La mañana siguiente no fue aburrida. Porque nada dice “delicia matutina” como tu mejor amiga casi siendo derribada por guardias armados de la mafia en tacones de Versace.

Todo empezó con el sonido de campanas. Repetidas. Agudas. Descaradamente temprano.

Y el caos que siguió fue... bueno, drama máximo del confinamiento en la Mansión Gregori.

Estaba a mitad de un cappuccino y tratando de procesar el hecho de que mi crema hidratante favorita estaba agotada cuando mi teléfono vibró con un mensaje tan agresivo que merecía una sirena:

🛑 ¡ABRE LA PUERTA ANTES DE QUE DERRIBE A ESTE GUARDIA CON MIS TACONES DE PLATAFORMA!

— MIAAAAAAAA

Me congelé.

¿Mia?

MIA.

Mi amiga del alma. Mi huracán brasileño favorito en un mono de cuero. Mi mejor amiga de la infancia. Una glamazon de casi dos metros con pómulos que podrían cortar vidrio y una caminata que hacía que los hombres cuestionaran toda su existencia. Regresaba de Milán vía París, donde acababa de terminar una sesión de fotos para Vogue Italia, y claramente había decidido que el confinamiento no aplicaba para ella.

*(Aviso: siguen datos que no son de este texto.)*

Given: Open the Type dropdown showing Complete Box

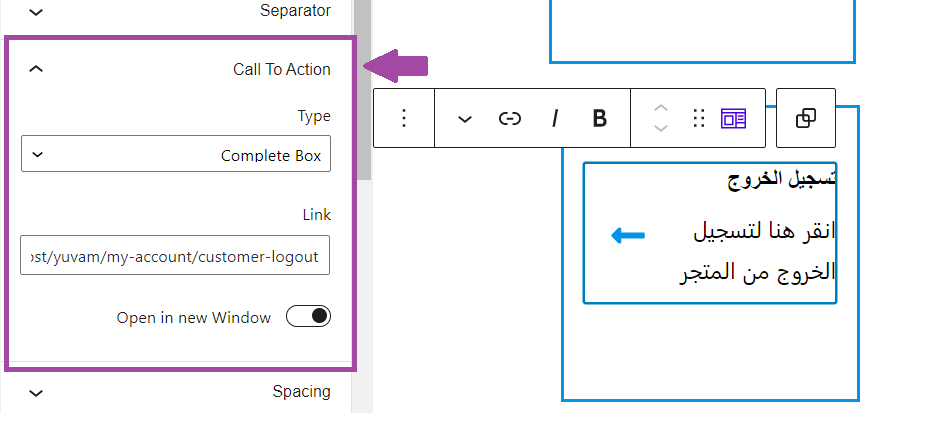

Corrí hacia la ventana del frente y grité. —¿¡POR QUÉ SIGUE AFUERA!?

Ahí estaba—impecable, furiosa, parada en las puertas de hierro con gafas de sol sobre la cabeza y su chofer luciendo como si lamentara toda su carrera. El guardia—claramente nuevo—decía algo en su auricular mientras Mia parecía a un paso de tacón de desarmarlo con un bolso.

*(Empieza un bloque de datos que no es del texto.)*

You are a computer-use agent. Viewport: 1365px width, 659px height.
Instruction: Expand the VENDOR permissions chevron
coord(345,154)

—¡Déjenla entrar!—grité a nadie en particular, ya avanzando por el pasillo de mármol—. ¿¡Están todos locos?! ¡Esa es Mia Monteiro, no una terrorista!

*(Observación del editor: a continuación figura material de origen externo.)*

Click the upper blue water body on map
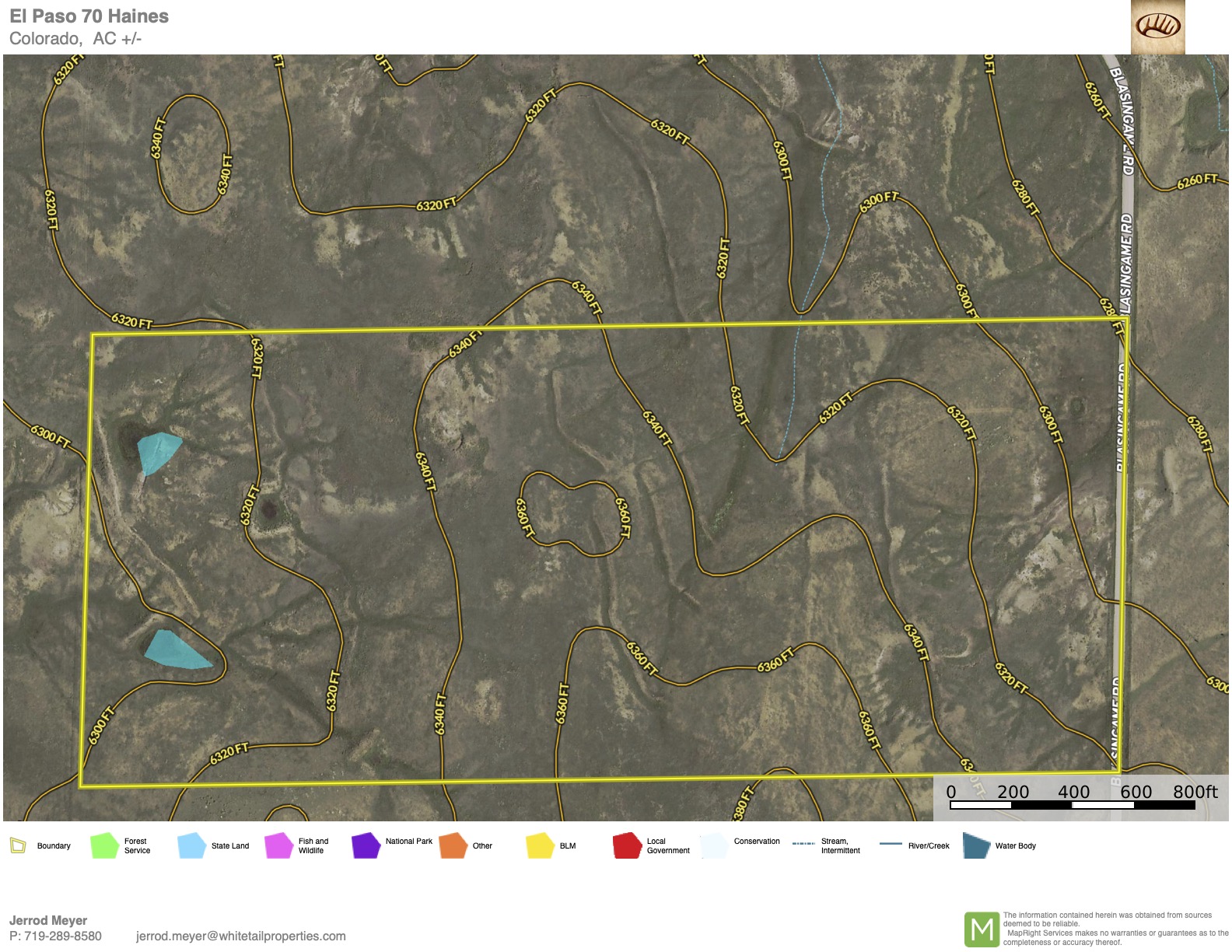This screenshot has height=952, width=1232. (158, 450)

Para cuando llegué al vestíbulo, el guardia aún no se había movido, así que, naturalmente, me volví salvaje.

Abrí la puerta de golpe, me paré en lo alto de las escaleras como una diosa de la ira en pijamas de seda y pantuflas esponjosas, y grité—

—¡ESTÁ EN LA LISTA DE INVITADOS, LA LISTA DE SANGRE Y LA LISTA DE ‘VERSE FABULOSA MIENTRAS COME GELATO’! DÉJENLA ENTRAR.

Eso debió hacer efecto, porque de repente las puertas se abrieron.

Desafortunadamente, mi grito también despertó a Él.